Dans le genre "je sais que tout le monde en a déjà parlé, mais...", il y a la vidéo du 17e sommet ibéro-américain, qui s'est terminé samedi dernier à Santiago du Chili. Pour ceux qui ne l'auraient pas encore visionnée, on y voit le président vénézuélien Hugo Chavez invectiver la délégation espagnole constituée par le roi Juan Carlos et le chef du gouvernement socialiste, Jose Luis Zapatero.
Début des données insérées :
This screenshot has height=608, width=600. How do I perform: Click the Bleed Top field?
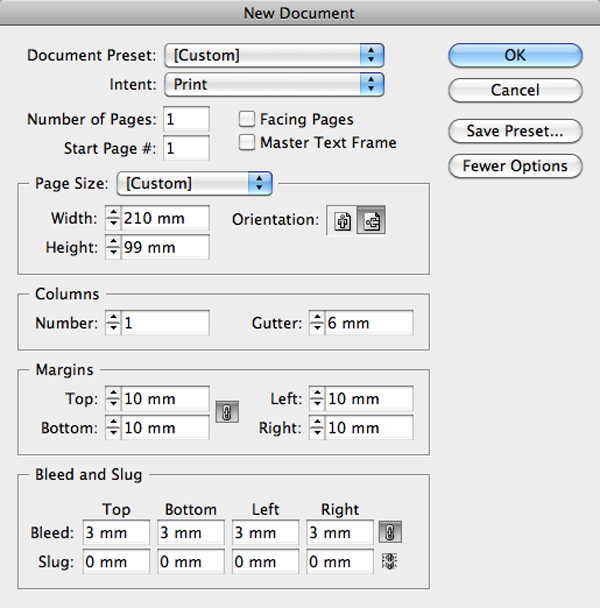point(116,532)

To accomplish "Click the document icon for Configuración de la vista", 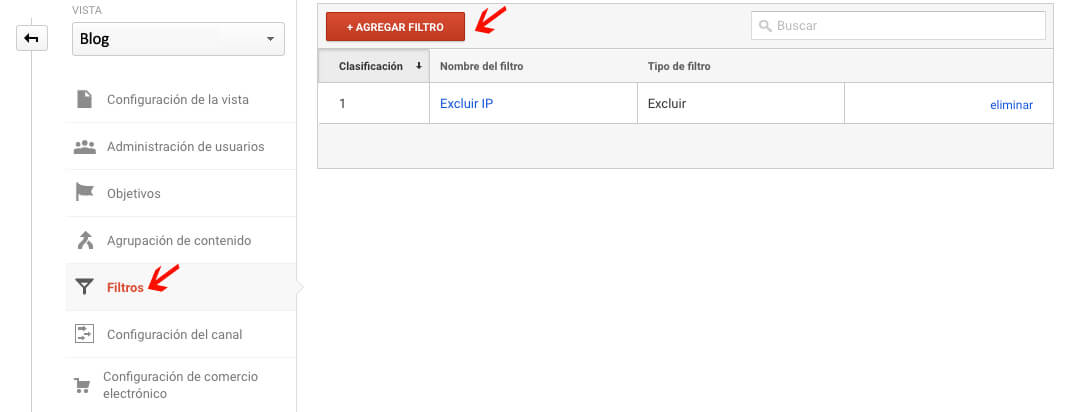I will [x=84, y=99].
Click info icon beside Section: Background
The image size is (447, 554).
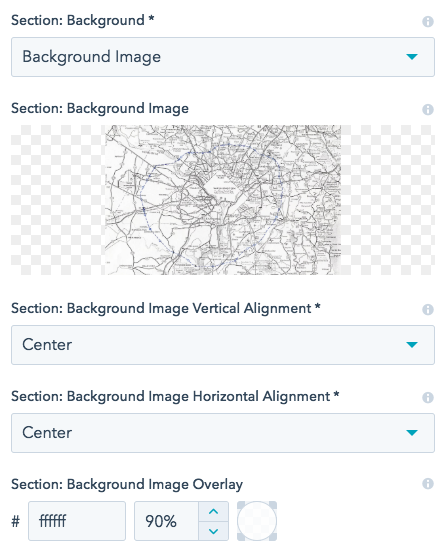coord(428,22)
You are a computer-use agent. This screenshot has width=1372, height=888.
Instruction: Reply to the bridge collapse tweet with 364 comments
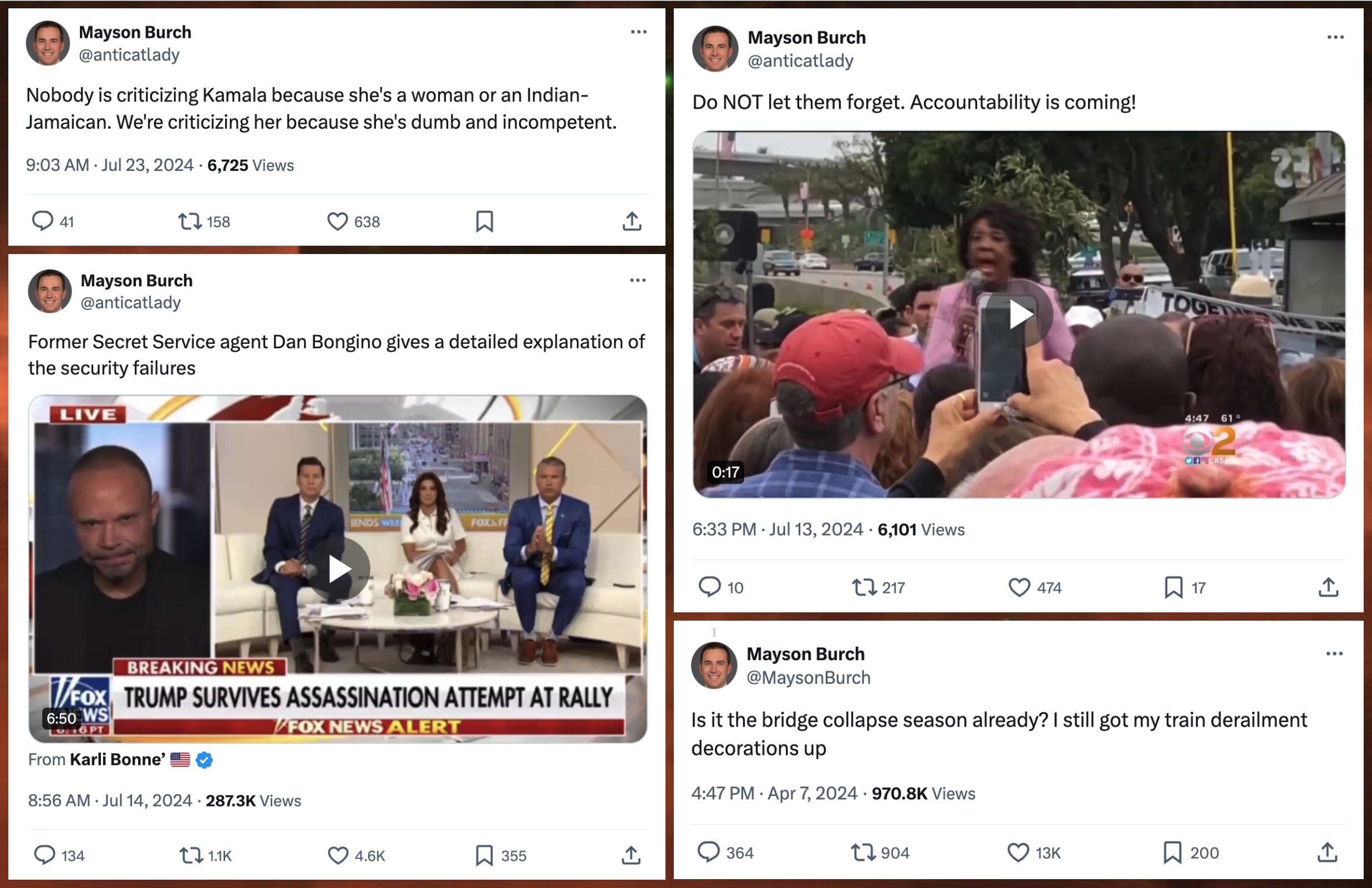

Le chantre de l'antilibéralisme qualifie l'ancien chef du gouvernement conservateur, Jose Maria Aznar, de "fasciste", pour avoir soutenu la tentative de renversement contre lui, en 2002. Devant l'incapacité de M. Zapatero à raisonner M. Chavez, qui n'hésite pas à dire qu'"un fasciste n'est pas humain, un serpent est plus humain qu'un fasciste" (est-ce vraiment Bush, l'"ennemi public n°1" ?), le roi Juan Carlos, lui qui a justement prononcé le divorce entre l'Espagne et le franquisme, en 1975, s'emporte et l'interrompt : "¿ Por qué no te callas ?" ("Pourquoi ne te tais-tu pas ?").
Nous sommes tous avides de "petites phrases" et c'est naturellement surtout celle-ci qui a été retenue de cette longue altercation. Pourtant, le fait le plus remarquable ici, c'est davantage la dignité de Jose Luis Zapatero, qui défend non seulement l'Espagne et ses institutions, rappelant que son prédécesseur a été élu démocratiquement, mais aussi le seul principe du respect des gouvernements démocratiques dans un contexte international.
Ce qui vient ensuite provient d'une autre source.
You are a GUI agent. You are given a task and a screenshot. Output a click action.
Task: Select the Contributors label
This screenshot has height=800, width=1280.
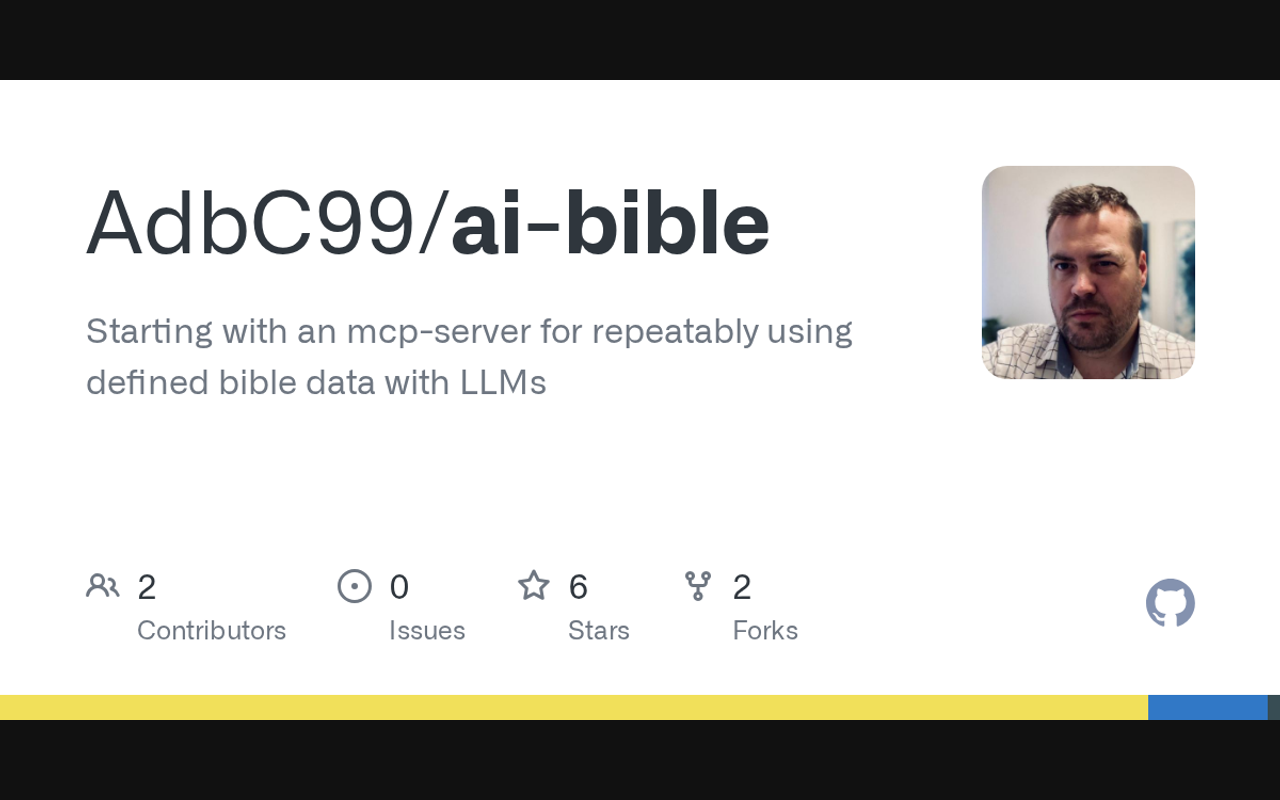(211, 630)
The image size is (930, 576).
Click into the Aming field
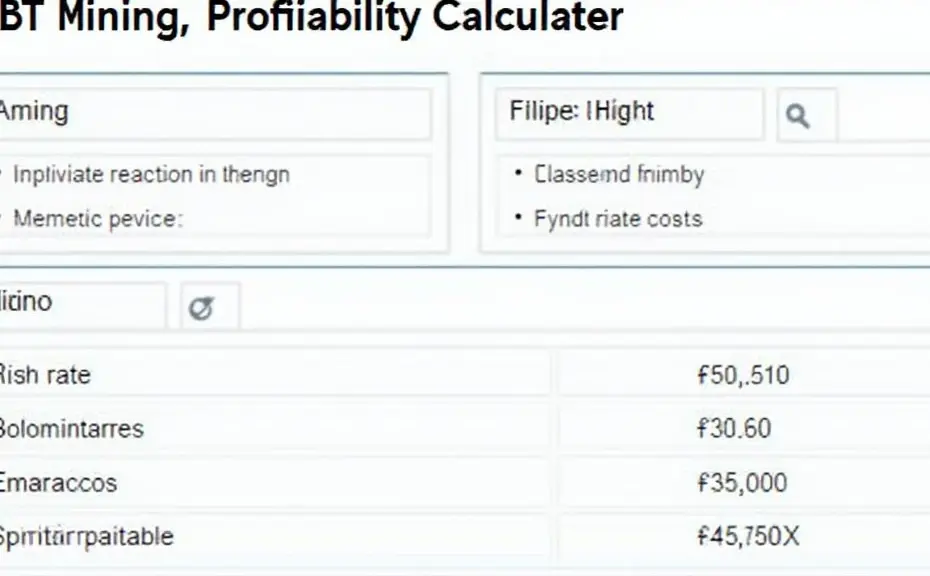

Les propos simples, clairs, sincères du chef du gouvernement espagnol traduisent aussi la maturité démocratique de l'Espagne, où l'alternance est synonyme de continuité. Même si les divergences sont très marquées entre socialistes et conservateurs en Espagne, peut-être davantage qu'en France, Jose Luis Zapatero assume l'action de son prédécesseur en tant qu'elle procédait de la même légitimité que celle qui est la sienne aujourd'hui.
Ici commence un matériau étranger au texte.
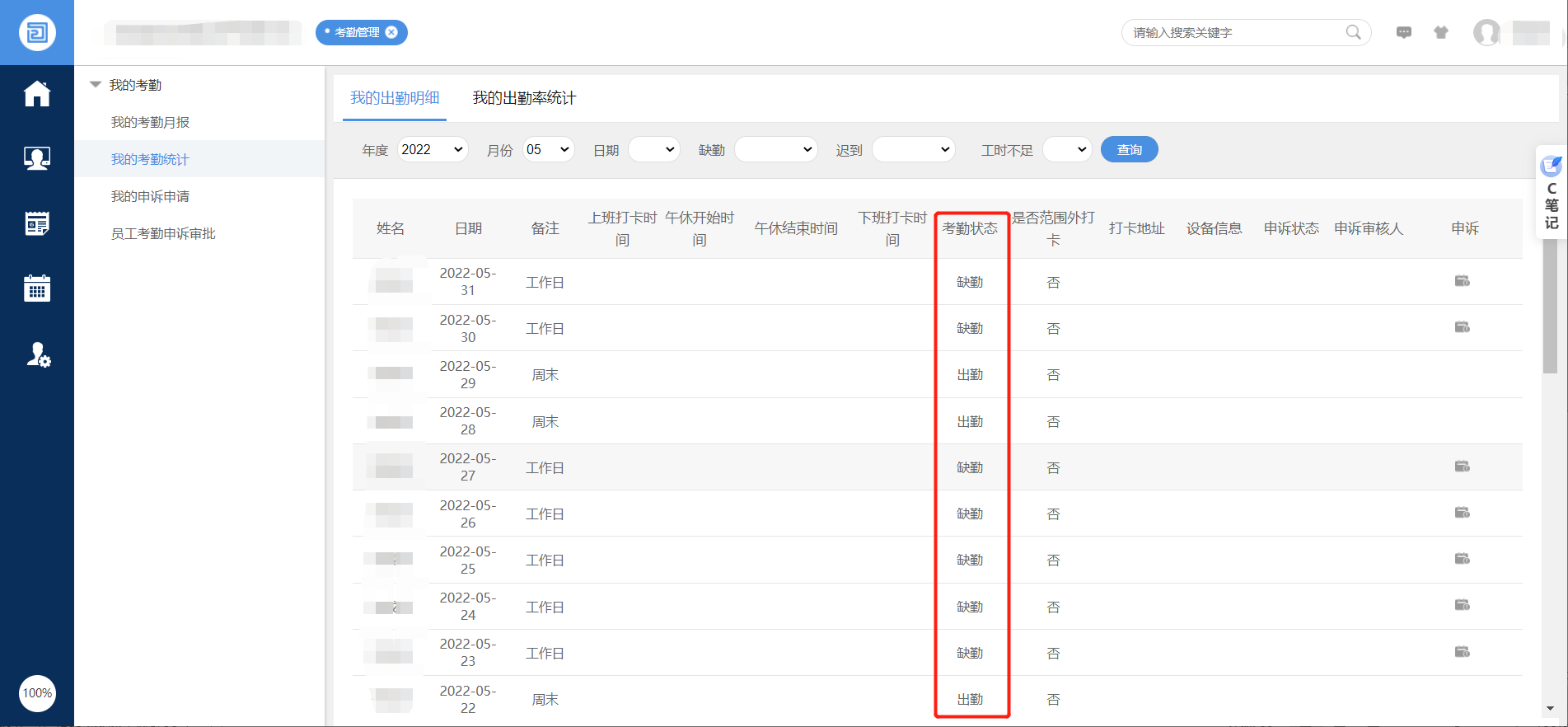
Task: Click the user settings icon in sidebar
Action: pos(38,354)
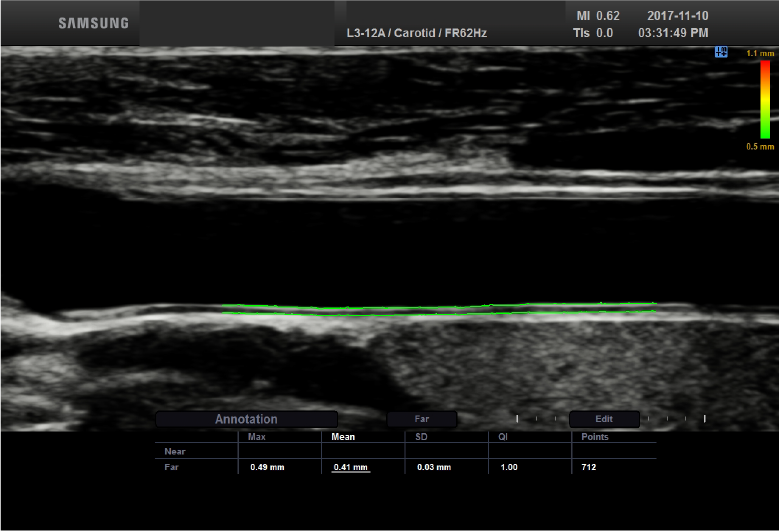Click the red-to-green thickness color scale

click(765, 98)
"Vérité en deça des Pyrénées, erreur au-délà" ou pas, la France ne donne pas le même exemple, lorsque les socialistes se rendent à Alger pour s'excuser, au nom du gouvernement français dont ils n'assument pas la charge, des crimes commis par la France lors de la guerre d'Algérie -ont-ils demandé aussi au gouvernement algérien de s'excuser des crimes du FLN ?-, tandis que Nicolas Sarkozy, qui appartenait pourtant au même gouvernement que Dominique de Villepin, est allé s'excuser de l'"arrogance" de ce dernier lorsque l'ancien ministre des Affaires étrangères avait refusé que l'ONU donne sa bénédiction à l'invasion anglo-américaine de l'Irak, en 2003.
Cette vidéo devrait à mon sens donner trois autres leçons aux Français :
- Si vous n'avez jamais étudié le castillan et que vous avez réussi à comprendre l'essentiel de l'altercation, vous vous dites peut-être, comme moi, que les langues romanes sont vraiment proches et qu'il y a sans doute quelque chose à faire au niveau éducatif : pourquoi se forcer à apprendre l'allemand, langue parlée seulement en Europe et pas indispensable outre-Rhin puisque l'on y parle très bien l'anglais, et pas le castillan, l'italien, le portugais, voire le roumain, langues proches et, dans le cas du castillan et du portugais, utiles au niveau international ? Bien que Français du Nord, je suis un défenseur de la latinité de la France et j'estime, en outre, que l'étude d'autres langues issues du latin permettrait d'enrichir la nôtre. L'Union latine, qui favoriserait cela, gagnerait à être davantage promue en France.
- La fermeté de M. Zapatero face à l'outrance d'Hugo Chavez prouve une fois de plus qu'aucune entente n'est possible entre la gauche sociale-démocrate et la gauche antilibérale. Là encore, le PS pourrait s'inspirer de son homologue espagnol.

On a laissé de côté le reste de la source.